Hmmmmmmmmmmmmmmmmmmmmmmmmmmmmmmmmmmmmmmmmmmmmmm You are still suffering a 250 rpm drop going into gear I would estimate, that a stock 318 should idle at 650 in N/P and lose no more than 75/100 going into gear. I think a stall test is in order.
Put the car on the ground and now it don't work, insert a long string of scooby doo swear words here!!! That realy sucks if if it is the torque converter as that means the car is down for the season.... I do t wanna put a dime or much time into this as it sits as I have a full new drive train waiting to go in. I stoped my my machinist yesterday and told we may have to shorten the budget on the motor cuz I just can't afford to finish everything. Looks like the iron heads are going on after all and forced induction is out...

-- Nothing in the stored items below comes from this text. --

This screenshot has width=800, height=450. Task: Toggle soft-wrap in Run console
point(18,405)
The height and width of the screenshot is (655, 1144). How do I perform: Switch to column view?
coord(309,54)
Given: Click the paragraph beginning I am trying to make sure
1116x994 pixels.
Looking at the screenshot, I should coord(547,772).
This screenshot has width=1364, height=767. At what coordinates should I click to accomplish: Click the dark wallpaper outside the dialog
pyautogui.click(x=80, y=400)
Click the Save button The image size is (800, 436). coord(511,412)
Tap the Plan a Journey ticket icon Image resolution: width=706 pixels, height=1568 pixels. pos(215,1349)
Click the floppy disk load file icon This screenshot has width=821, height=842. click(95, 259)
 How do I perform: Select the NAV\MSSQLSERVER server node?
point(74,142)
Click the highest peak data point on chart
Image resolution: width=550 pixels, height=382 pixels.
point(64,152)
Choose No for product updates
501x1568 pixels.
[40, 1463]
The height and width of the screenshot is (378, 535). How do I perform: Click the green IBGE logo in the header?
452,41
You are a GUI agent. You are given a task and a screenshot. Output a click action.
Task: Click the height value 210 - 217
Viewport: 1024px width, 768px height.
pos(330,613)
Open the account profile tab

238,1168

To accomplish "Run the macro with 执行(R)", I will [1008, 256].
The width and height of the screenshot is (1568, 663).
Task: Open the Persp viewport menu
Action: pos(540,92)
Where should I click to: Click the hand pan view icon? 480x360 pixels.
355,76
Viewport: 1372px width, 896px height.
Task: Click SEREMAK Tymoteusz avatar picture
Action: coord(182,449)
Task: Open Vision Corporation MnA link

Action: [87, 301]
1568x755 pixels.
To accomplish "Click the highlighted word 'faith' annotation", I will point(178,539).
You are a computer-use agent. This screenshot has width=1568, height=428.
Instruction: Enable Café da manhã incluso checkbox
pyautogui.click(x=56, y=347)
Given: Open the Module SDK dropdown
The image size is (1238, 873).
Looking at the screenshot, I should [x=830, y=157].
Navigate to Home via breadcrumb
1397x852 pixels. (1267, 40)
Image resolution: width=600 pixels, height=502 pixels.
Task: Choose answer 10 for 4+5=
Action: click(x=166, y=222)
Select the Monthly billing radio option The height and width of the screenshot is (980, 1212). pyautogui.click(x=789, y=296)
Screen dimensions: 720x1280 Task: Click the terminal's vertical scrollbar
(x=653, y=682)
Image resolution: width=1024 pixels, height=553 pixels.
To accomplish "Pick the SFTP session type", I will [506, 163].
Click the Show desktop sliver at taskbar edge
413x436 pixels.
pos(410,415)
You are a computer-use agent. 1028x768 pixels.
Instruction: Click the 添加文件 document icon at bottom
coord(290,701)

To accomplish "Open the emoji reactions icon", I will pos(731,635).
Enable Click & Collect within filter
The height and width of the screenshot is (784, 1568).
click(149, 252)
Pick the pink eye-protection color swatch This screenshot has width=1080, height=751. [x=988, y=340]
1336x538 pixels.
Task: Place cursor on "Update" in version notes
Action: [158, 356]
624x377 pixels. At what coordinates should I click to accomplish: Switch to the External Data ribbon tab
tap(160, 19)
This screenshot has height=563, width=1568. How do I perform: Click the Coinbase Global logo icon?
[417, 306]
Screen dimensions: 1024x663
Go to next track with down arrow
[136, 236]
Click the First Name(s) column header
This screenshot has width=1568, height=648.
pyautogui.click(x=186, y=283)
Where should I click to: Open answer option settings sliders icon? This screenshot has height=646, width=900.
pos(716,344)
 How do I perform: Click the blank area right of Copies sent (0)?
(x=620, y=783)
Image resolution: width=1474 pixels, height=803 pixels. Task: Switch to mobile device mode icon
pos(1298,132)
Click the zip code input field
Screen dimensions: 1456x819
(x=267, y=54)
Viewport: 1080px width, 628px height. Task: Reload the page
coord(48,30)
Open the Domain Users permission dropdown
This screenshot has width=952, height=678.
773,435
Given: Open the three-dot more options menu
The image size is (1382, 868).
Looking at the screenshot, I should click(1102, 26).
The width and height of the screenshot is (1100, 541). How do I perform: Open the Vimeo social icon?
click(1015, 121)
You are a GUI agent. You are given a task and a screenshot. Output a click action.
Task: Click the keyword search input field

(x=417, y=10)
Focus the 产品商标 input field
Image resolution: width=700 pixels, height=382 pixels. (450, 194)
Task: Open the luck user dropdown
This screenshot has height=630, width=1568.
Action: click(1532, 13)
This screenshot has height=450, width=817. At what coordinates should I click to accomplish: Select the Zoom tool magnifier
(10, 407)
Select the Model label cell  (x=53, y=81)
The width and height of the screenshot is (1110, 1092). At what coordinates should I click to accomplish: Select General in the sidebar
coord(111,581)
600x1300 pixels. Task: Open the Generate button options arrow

Did you get to check the timing yet? Are the idle mixture screws adjusted the same as when it ran before?
I will today, it's so hot out right now I don't wanna be outside.. No changes to the carb. 1.5 turns out, t port square.
It was 63 here this morning at about 10 am. Then it started to cool off. Now it's maybe 55/57ish. We did have this warm week last month where it got into the low 90s.......lol Sorry about your troubles, stock TCs are cheap.
Shoot it's overy 100 degree and leaning over a engine that's at 180 ain't fun... Thanks for all your help, I'll let you know how it goes.
At age 64, bending over forward is no fun regardless,lol
My pops is 68 and he won't do it any more. If it ain't on the bench or a machine he aint touching it. That's where I come in... He did some excellent rust repair for a buddy of mine and I was messing with him about why he won't fix my quarter panels, his reply was "you get em off and on the bench and they will look like new".... We'll played pops, well played indeed....
Ok so I finally got around to putting the dailback light on the dart and found some strange timing... 30 degree advance at idle and 37 at 2,700... I have no idea how that was even working and remember I haven't timed this car in 6 or 8 years so it's been running like that for a LONG time... I reset the timing to 10, 27 and drove that sucker to the gas station!! Just now Im realising that I set the timing with the vaccum advance hooked up so I'll pull the advance and check it again. Of course I have to leave in like a half an hour to go to a graduation party with my lady and we have plans tomarrow so shiza. This weekend is shot but I was able to drive the car!! Next I'm gonna reset the timing, pull the carb and reset it and see if it works.. Just goes to show, always check the stuff you think can't be a problem any way, like trans fluid and timing.... Epic face palm........ I'm gonna go hide for a while and feal very stupid....... Thanks again!
Glad you didn't go out and buy a torque converter. When you bring the timing back, your idle RPM is going to decrease. Open the secondaries to compensate.